This coin is one of only two known 10 Cent Euros struck with two reverse dies and is off-metal on a chrome plated iron planchet. The dies were rotated 180° when they struck this two-tailed 10 Cent Euro. This exceptionally rare type of mint error has occurred only five times in U.S. or World modern numismatic history where a coin was struck by either two obverse dies or two reverse dies and struck on an off-metal planchet.
It weighs 3.92 grams and is magnetic, instead of the regular 10 Cent Euro planchet that weighs 4.10 grams and of "nordic gold" composition. The composition of the regular 10 Cent Euro is 89% copper, 5% aluminum, 5% zinc and 1% tin. This two-tailed off-metal is in gem mint state condition which is amazing considering a wrong planchet in diameter, thickness and metal content was struck incorrectly by two reverse dies.
This is one of only two known "two-tailed" "off-metal" Euro coins on a chrome plated iron planchet discovered from any of the countries in the European Monetary Union. 19 of the 28 European Union (EU) member states have adopted the Euro as their common currency. Since all the member countries use the same reverse dies, it is impossible to determine the origin of this mint error. Is one of the most dramatic and unique mint error discoveries in modern times.

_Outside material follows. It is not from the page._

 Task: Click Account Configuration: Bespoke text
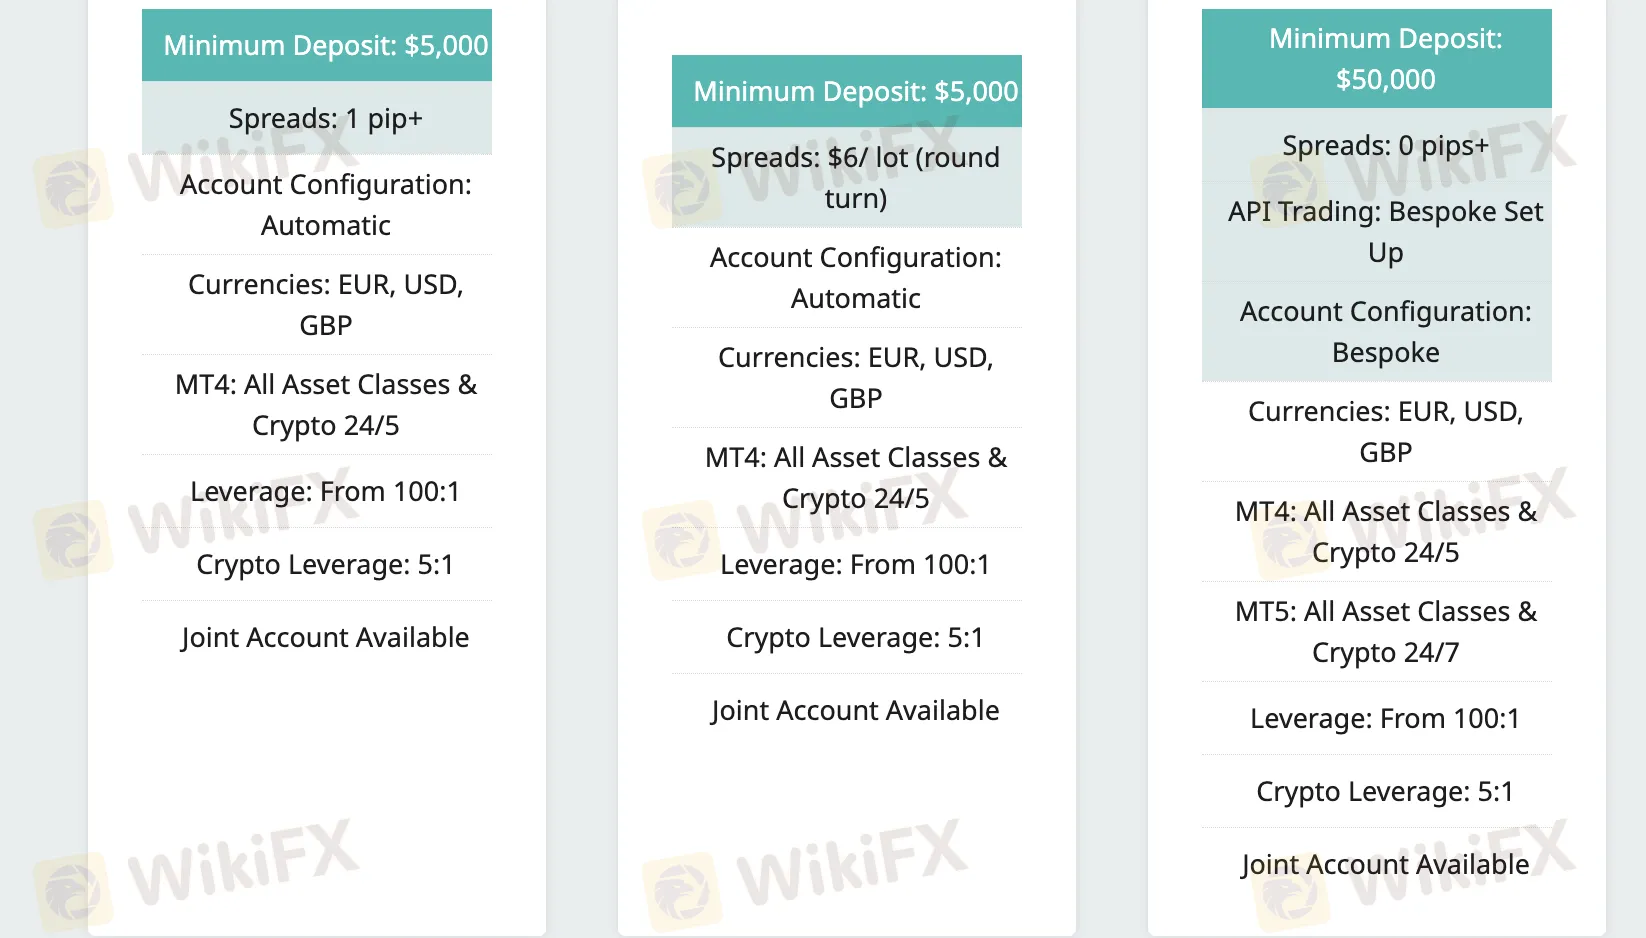1386,331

In my NLG Award winning book, World's Greatest Mint Errors, I dedicated an entire chapter to two-headed and two-tailed mint errors. In 2001, I purchased a Canadian major mint error collection that included a few previously unknown types of mint errors. Included in this collection was a unique Canadian Cent (two-tailed) struck with two reverse dies. At the time this was thought to be an impossible mint error. My discovery of this unique Canadian two-tailed Cent was featured in a front page Coin World article.
The first set of Euro coins struck with two obverse or two reverse dies was also my discovery and was featured in Mint Error News Magazine. This was an amazing set of 6 Euro coins of different denominations struck with either two-obverse or two-reverse dies.
As unbelievable as it seems, here are the other times this type of mint error has occurred: a Chile 5 Pesos, a Chile 10 Pesos, a Great Britain Half Penny and a Russia 50 Roubles. The Chile 5 Pesos was struck with two reverse dies on a Ni-Brass 1 Peso planchet and was certified by PCGS and is unique. The Chile 10 Pesos was struck with two obverse dies on a Bolivian 10 Cent planchet and was certified by PCGS and is unique. The Great Britain Halfpenny was struck with two obverse dies on a copper nickel planchet and was certified by NGC and is unique. The Russia 50 Roubles was struck with two obverse dies on a bi-metallic planchet and was certified by PCGS and is one of three known.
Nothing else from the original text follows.